-- WRITTEN INSTRUCTION --
Pick up the piece on schadenfreude at the poker table after its last sentence and keep writing it.

Schadenfreude

Poker is a game (like most others) where you can literally derive pleasure from the plight of others, specifically by taking their chips away from them. It has the capacity to bring about gleefully vicious comments even by people not involved in the current action In part that’s because any large stack that gets broken down or even a small stack that busts out tends to benefit the rest of the players by making a big stack less dangerous or simply moving people up the ladder to money.

Late last night I experienced a rather large dose of schadenfreude myself in a 6-max $2K guarantee tournament. I entered late, in Level V at 30/60 and was somewhat startlingly seated next to a player using the name of a company I’d once run. By my 19th hand that player was gone and replaced. The guy two seats behind me in action—who’d been raising everyone off  with a pot-sized bet practically—was up to 19K, and I was down to 1,000 chips, a third of my starting stack. The other four players at the table were between 1,600 and 2,000 chips.

I picked up Q J in the cutoff position as action folded around to me. There wasn’t much time left before I didn’t have any breathing space at all so I put out a 400 chip bet into a pot of only 120. The button called, as did the big stack who was in the small blind. Three players to a flop of 2 J K. The big stack checked and I shoved my remaining 633 chips into the pot. Both the other players folded and I was back up to 1,913.

-- INFORMATION SUPPLIED --
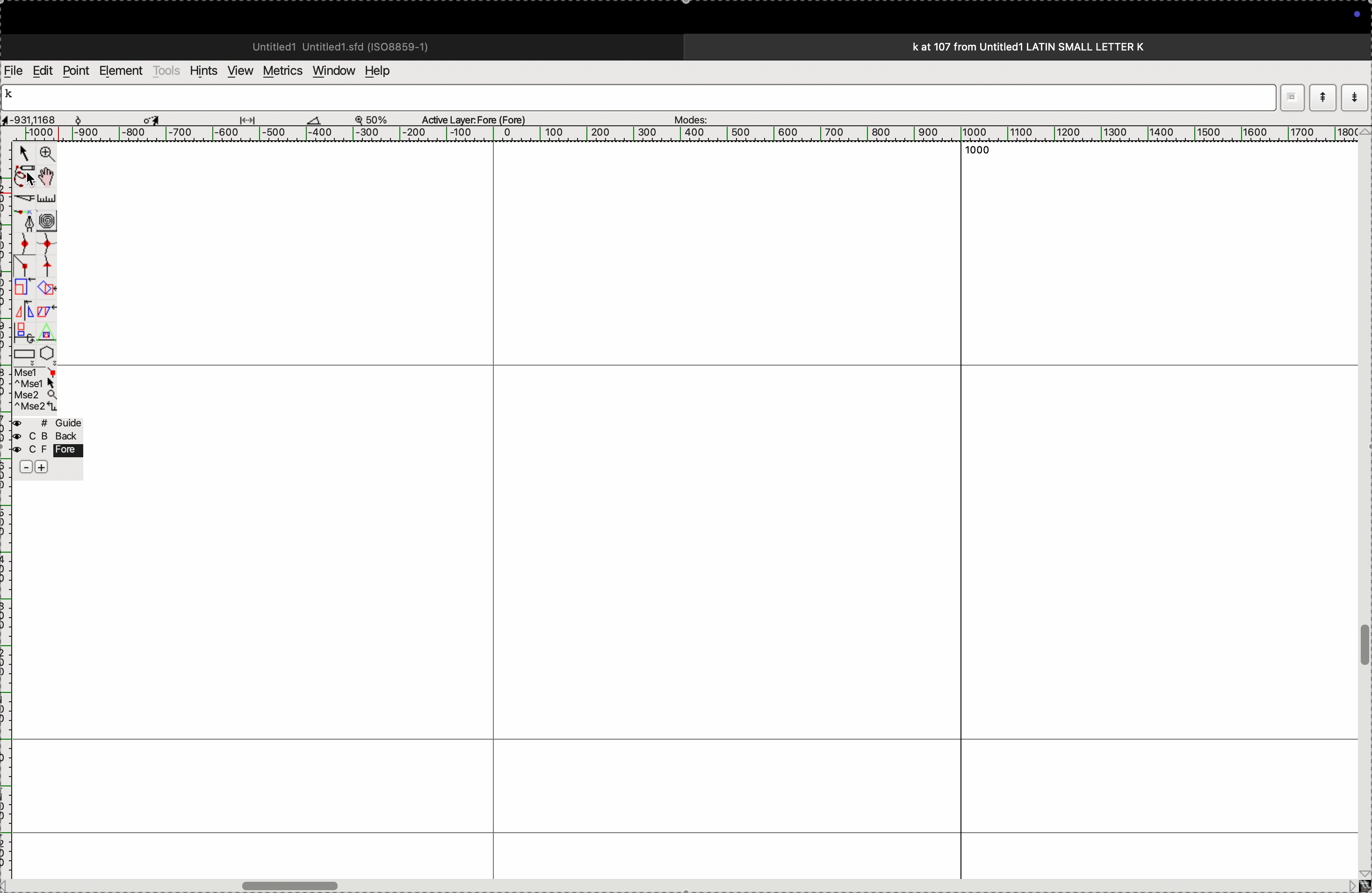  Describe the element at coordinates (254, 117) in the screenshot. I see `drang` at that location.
...
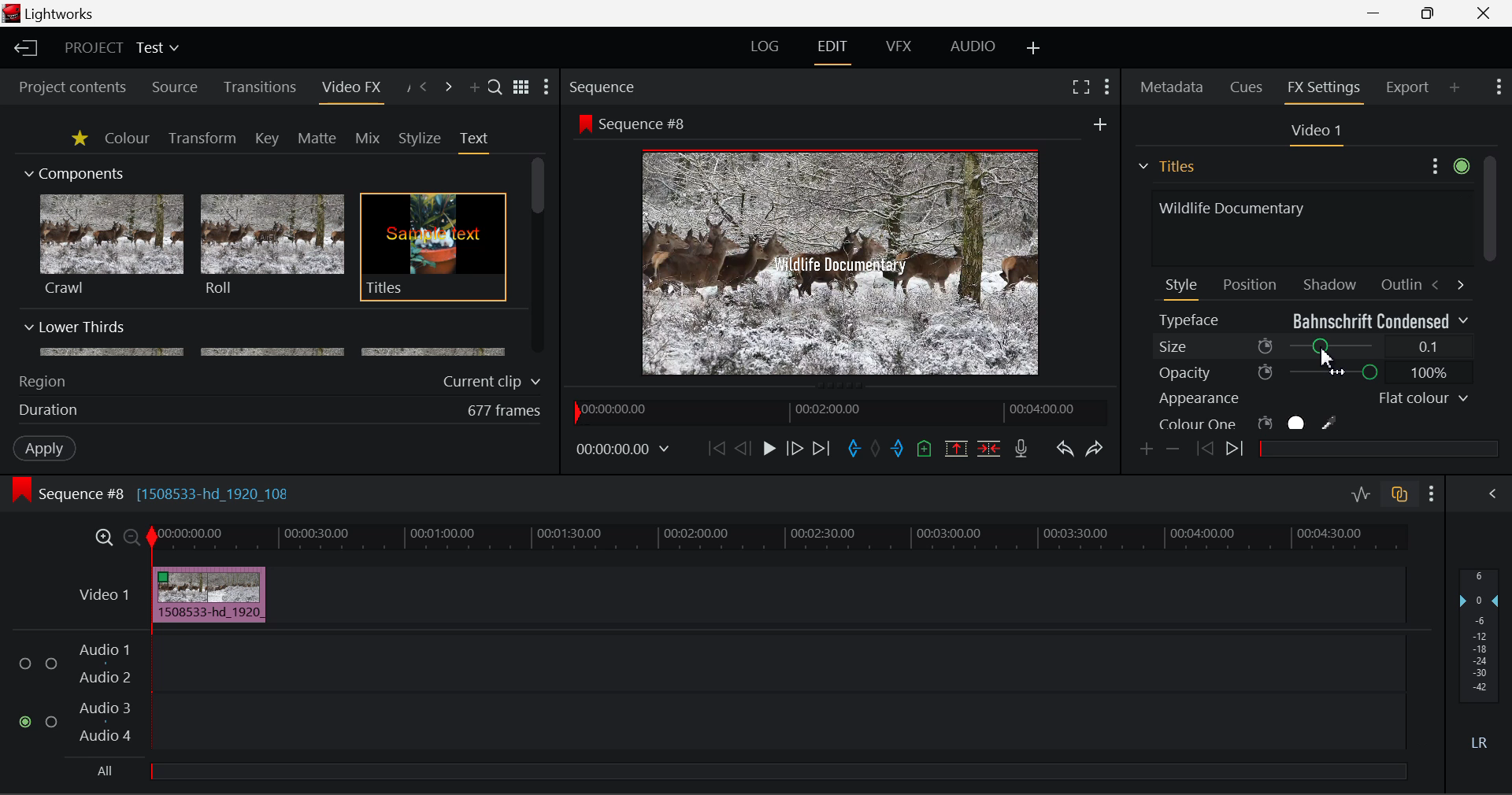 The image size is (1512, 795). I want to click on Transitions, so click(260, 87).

-- THE OUTPUT --
That seemed to be a turning point for the big stack in everyone’s mind, though. He still had nine time more chips than anyone else at the table but our inevitable demise was now evitable. Everyone played the next hand but me. The flop of 7 2 T was checked around to the big stack on the button who remained true to form and bet 320. The UTG player went all-in for 1,520 and got called by the big stack. T 8 for UTG game him top pair and 7 Q gave the big stack middle pair with an over card. The T showed up on the river to make trip tens and the big stack was down for the second hand in a row.

The next hand played out in a similar fashion. Big stack made a big bet pre-flop from the cutoff. There were a couple of callers (big blind and UTG+1, on either side of me). Flop is an innocuous 8 4 T, big blind bets 880 after a check, UTG+1 calls. On the river UTG+1 goes all-in and gets a call. It’s A a7 (big stack) against A 4 but the small stack has taken another chunk out of the monster, who’s now down to a little over 15K. Still a lot more than any of the rest of us but blood is in the water.

My turn in the big blind with T 9. The big stack’s holding back a little bit this time, only betting 240 but I call him and get a beautiful straight completion on the flop K J Q. I coyly check, he bets 1,120, and I’m all-in for 1,673, which gets a call. He’s got 8 Q and about a 4% chance of winning if he makes a full house or four queens but the 5 on the turn seals that off. He’s down to 13.4K.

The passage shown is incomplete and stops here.